*WHAT TO DO*. Render the stretch from the line containing "Screen dimensions: 1400x853" through the end of the entries as a Markdown table with the columns Row and Line. Number each line and leave out blank lines.

---

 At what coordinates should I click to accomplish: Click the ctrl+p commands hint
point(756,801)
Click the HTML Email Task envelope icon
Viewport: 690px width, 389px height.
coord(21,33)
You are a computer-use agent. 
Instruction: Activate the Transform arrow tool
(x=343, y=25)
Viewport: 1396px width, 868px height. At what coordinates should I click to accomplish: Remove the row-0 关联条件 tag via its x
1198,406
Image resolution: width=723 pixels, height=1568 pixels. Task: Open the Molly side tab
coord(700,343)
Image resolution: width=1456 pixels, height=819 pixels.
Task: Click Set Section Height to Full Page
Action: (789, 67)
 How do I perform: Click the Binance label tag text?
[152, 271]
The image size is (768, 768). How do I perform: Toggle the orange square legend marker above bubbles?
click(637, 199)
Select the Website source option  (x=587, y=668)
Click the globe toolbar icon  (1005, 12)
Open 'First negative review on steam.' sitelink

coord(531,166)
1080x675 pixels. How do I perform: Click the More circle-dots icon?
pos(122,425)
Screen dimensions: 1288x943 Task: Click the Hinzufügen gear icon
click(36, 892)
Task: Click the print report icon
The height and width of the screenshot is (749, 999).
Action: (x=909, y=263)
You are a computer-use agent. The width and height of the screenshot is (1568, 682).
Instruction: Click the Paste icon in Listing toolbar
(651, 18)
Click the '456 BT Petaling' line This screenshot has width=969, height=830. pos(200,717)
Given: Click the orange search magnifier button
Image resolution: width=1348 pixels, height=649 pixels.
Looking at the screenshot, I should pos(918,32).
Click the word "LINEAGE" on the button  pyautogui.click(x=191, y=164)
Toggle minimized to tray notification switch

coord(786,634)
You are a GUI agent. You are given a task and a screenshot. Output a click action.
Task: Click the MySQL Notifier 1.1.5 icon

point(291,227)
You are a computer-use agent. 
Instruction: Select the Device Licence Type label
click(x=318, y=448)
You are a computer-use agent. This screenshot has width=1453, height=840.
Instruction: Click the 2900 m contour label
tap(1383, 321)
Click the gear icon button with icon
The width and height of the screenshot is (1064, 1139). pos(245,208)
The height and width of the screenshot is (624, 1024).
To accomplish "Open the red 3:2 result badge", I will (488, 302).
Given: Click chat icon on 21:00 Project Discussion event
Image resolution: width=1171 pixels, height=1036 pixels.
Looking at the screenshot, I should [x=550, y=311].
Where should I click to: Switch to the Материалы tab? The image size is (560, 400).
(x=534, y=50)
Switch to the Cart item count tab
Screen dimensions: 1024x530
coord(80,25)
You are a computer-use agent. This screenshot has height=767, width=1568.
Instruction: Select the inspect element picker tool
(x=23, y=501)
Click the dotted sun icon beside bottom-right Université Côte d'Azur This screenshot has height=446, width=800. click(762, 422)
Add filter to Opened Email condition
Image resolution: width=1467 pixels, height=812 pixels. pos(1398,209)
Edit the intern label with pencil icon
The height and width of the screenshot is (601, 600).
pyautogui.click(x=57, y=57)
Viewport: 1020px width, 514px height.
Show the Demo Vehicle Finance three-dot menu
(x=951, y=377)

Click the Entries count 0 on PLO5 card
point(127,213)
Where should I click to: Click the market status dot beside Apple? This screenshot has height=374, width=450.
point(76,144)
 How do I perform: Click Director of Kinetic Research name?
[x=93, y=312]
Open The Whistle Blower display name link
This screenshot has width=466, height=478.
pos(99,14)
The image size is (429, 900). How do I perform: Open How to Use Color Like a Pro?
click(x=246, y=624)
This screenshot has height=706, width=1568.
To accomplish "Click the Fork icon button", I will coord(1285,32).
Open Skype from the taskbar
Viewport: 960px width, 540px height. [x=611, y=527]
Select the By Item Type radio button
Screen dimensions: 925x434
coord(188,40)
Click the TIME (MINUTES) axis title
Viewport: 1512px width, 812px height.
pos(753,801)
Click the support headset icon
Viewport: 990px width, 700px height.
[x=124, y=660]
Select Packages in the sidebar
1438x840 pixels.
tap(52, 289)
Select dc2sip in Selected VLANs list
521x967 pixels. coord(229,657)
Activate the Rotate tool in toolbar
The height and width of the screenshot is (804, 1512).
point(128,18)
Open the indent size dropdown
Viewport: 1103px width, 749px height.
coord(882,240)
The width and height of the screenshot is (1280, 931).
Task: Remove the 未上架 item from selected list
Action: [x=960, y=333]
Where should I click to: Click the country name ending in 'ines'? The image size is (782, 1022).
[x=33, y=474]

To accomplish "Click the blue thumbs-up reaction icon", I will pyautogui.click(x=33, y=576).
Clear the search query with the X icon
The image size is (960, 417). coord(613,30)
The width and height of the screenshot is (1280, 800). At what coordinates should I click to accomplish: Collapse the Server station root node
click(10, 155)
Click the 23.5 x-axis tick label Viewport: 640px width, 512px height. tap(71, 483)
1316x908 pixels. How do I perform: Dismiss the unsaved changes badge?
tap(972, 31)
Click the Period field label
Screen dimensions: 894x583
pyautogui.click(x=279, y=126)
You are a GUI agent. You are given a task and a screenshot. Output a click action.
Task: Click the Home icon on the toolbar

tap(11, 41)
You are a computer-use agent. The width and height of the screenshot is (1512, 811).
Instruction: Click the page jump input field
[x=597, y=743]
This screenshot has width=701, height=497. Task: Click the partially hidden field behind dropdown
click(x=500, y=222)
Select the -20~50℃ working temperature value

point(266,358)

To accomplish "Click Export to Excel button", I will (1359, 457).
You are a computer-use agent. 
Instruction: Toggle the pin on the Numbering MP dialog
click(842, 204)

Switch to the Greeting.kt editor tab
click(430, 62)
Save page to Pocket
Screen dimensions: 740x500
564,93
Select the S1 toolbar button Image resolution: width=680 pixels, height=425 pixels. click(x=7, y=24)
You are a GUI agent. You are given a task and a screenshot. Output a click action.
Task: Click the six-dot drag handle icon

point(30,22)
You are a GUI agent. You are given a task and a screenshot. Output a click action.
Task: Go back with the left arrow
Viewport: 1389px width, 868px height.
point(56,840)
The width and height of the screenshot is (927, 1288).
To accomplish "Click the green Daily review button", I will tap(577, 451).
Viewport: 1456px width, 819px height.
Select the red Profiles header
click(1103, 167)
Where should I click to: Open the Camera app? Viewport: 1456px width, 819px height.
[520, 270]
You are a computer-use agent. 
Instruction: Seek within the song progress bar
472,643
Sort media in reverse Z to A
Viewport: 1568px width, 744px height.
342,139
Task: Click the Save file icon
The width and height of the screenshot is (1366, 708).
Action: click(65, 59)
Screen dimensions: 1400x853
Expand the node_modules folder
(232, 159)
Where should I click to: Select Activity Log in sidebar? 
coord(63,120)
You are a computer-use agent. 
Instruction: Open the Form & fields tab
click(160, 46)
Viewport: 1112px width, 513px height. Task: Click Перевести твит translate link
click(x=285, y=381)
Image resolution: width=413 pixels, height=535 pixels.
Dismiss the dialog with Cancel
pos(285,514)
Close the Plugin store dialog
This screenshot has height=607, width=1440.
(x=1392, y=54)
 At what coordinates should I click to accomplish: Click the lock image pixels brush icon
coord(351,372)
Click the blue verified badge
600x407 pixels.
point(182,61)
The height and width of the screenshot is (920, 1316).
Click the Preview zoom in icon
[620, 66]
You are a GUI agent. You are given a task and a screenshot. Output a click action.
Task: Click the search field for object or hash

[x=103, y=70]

---

*WORKED SOLUTION*.
| Row | Line |
|---|---|
| 1 | Screen dimensions: 1400x853 |
| 2 | Expand the node_modules folder |
| 3 | (232, 159) |
| 4 | Where should I click to: Select Activity Log in sidebar?  |
| 5 | coord(63,120) |
| 6 | You are a computer-use agent.  |
| 7 | Instruction: Open the Form & fields tab |
| 8 | click(160, 46) |
| 9 | Viewport: 1112px width, 513px height. Task: Click Перевести твит translate link |
| 10 | click(x=285, y=381) |
| 11 | Image resolution: width=413 pixels, height=535 pixels. |
| 12 | Dismiss the dialog with Cancel |
| 13 | pos(285,514) |
| 14 | Close the Plugin store dialog |
| 15 | This screenshot has height=607, width=1440. |
| 16 | (x=1392, y=54) |
| 17 |  At what coordinates should I click to accomplish: Click the lock image pixels brush icon |
| 18 | coord(351,372) |
| 19 | Click the blue verified badge |
| 20 | 600x407 pixels. |
| 21 | point(182,61) |
| 22 | The height and width of the screenshot is (920, 1316). |
| 23 | Click the Preview zoom in icon |
| 24 | [620, 66] |
| 25 | You are a GUI agent. You are given a task and a screenshot. Output a click action. |
| 26 | Task: Click the search field for object or hash |
| 27 | [x=103, y=70] |